# Bookshelf Aquarium: Cories and Betta



## Sea Dragon (Mar 20, 2012)

I plan to start a NPT using Petco's 6.6 gal Bookshelf aquarium (8.13" L X 24" W X 9.25" H). 

Is the tank big enough to house a betta and 3-4 cories? I read that cories do best in groups of 6 or more, but I also read that juliis do fine in groups of 3-4. My Petco sells albinos and juliis while Petsmart also has emeralds and pandas (I like the panda ones the best). However, neither have pygmies which I heard do well in the 6.6. 

If yes, which cory do you recommend? If not, then I think I can settle with a few ghost shrimp and algae eater. (While I'm at it, does anyone know any good substrate aerators beside MTS?)


----------



## ao (Feb 29, 2012)

considering the length and height of the 6.6 I would say definitely yes. however make sure the tank is established before adding the cories...


----------



## Fishybitty (Dec 29, 2012)

I don't know, I think that is kind of pushing it :/ 4 cories in a 6 gal.

Do you have a local pet store? Like a ma & pas? If so you could probably request pygmies. Those would be better.

Possibly check aquabid?


----------



## ao (Feb 29, 2012)

swimming space wise the 6.6 gallon has much more horizontal space than a standard ten gallon. this will keep both the betta ans corys happy...
bioload wise... a properly done 6.6 gallon fish tank can take more than 30 small fish...so 5 fish in the petco 6.6 should be just fine.

ofcourse you should NEVER put 30 fish in a 6.6....


----------



## Fishybitty (Dec 29, 2012)

My 10 gallon is 21 long. Lol it isn't that much longer ;p


----------



## Sea Dragon (Mar 20, 2012)

30 fish in a 6.6 gallon sounds like a nightmare hahaha...

I do have a small ma/pa petstore in town  I'll have to ask my friend to take me there again (haven't gone in a while since its sort of out of the way). I'll check there for pygmies first and see if they take requests. 

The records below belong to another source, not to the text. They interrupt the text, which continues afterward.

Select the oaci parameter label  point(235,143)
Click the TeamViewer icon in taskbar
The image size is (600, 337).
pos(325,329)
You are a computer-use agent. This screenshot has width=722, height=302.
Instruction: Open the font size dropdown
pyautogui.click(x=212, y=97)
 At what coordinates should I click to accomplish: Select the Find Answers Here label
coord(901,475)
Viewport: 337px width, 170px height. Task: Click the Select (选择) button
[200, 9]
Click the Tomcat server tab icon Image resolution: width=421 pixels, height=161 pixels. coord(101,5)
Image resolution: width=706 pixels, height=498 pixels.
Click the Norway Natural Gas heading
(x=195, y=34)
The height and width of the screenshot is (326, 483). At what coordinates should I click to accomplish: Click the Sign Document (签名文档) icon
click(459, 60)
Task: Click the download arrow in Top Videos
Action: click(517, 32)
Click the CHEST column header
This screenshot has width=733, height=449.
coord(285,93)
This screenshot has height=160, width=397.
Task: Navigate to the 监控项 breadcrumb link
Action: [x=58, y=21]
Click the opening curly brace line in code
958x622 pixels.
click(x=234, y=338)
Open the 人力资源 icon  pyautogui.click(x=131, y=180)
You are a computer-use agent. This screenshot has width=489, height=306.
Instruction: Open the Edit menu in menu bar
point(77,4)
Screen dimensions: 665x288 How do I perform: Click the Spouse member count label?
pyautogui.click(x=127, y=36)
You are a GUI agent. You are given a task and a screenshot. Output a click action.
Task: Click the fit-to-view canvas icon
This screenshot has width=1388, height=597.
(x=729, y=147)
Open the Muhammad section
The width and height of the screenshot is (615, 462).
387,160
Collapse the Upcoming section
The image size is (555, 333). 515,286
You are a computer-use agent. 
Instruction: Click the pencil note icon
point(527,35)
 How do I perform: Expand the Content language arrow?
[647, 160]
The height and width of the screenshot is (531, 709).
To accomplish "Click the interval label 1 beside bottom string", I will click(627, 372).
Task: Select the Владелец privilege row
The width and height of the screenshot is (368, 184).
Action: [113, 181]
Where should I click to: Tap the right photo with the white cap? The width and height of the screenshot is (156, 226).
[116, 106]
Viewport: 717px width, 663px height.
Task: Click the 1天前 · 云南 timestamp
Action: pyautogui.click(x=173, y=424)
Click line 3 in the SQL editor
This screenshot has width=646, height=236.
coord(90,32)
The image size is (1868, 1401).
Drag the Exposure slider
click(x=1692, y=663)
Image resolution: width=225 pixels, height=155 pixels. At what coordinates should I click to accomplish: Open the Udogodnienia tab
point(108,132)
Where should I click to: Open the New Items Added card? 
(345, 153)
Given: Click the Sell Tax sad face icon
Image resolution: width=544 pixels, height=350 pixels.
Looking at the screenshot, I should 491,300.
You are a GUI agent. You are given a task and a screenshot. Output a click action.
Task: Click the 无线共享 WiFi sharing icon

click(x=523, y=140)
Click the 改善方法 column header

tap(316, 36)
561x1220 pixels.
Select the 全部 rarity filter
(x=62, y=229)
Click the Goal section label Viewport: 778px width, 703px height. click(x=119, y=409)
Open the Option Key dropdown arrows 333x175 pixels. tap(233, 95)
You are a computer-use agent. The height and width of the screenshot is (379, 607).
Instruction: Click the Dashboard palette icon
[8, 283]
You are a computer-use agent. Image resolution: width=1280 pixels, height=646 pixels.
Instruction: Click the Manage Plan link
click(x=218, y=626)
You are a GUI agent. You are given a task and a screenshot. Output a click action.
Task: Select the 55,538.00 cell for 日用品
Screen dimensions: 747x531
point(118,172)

Alrighty, I'll be sure to have a well-established tank before adding them. Thanks!


----------



## ao (Feb 29, 2012)

Fishybitty said:


> My 10 gallon is 21 long. Lol it isn't that much longer ;p



haha ur right, i guess mine just felt longer than my 10 




Sea Dragon said:


> 30 fish in a 6.6 gallon sounds like a nightmare hahaha...
> 
> I do have a small ma/pa petstore in town  I'll have to ask my friend to take me there again (haven't gone in a while since its sort of out of the way). I'll check there for pygmies first and see if they take requests.
> 
> Alrighty, I'll be sure to have a well-established tank before adding them. Thanks!


be sure to read the npt sticky thoroughly! ie.
1in Miracle gro organic potting mix (sift out the big bits)
1/2 in sand cap
75% and MORE planted with STEM plants >.> (you can switch them out later when the tank establishes a good eco system..
floaters as an extra nitrate sink 
etc etc


----------



## Sea Dragon (Mar 20, 2012)

I guess being more slender gives that illusion  oh well, I cant complain about an extra 3 inches.


----------



## sarahspins (Sep 5, 2012)

You could get tiny cories... these guys are fully grown  They are Corydoras Habrosus and look/act more like a "big" cory than the pygmy cory (corydoras pygmaeus) does. I think they are my new favorite fish because they are SO cute and so incredibly active.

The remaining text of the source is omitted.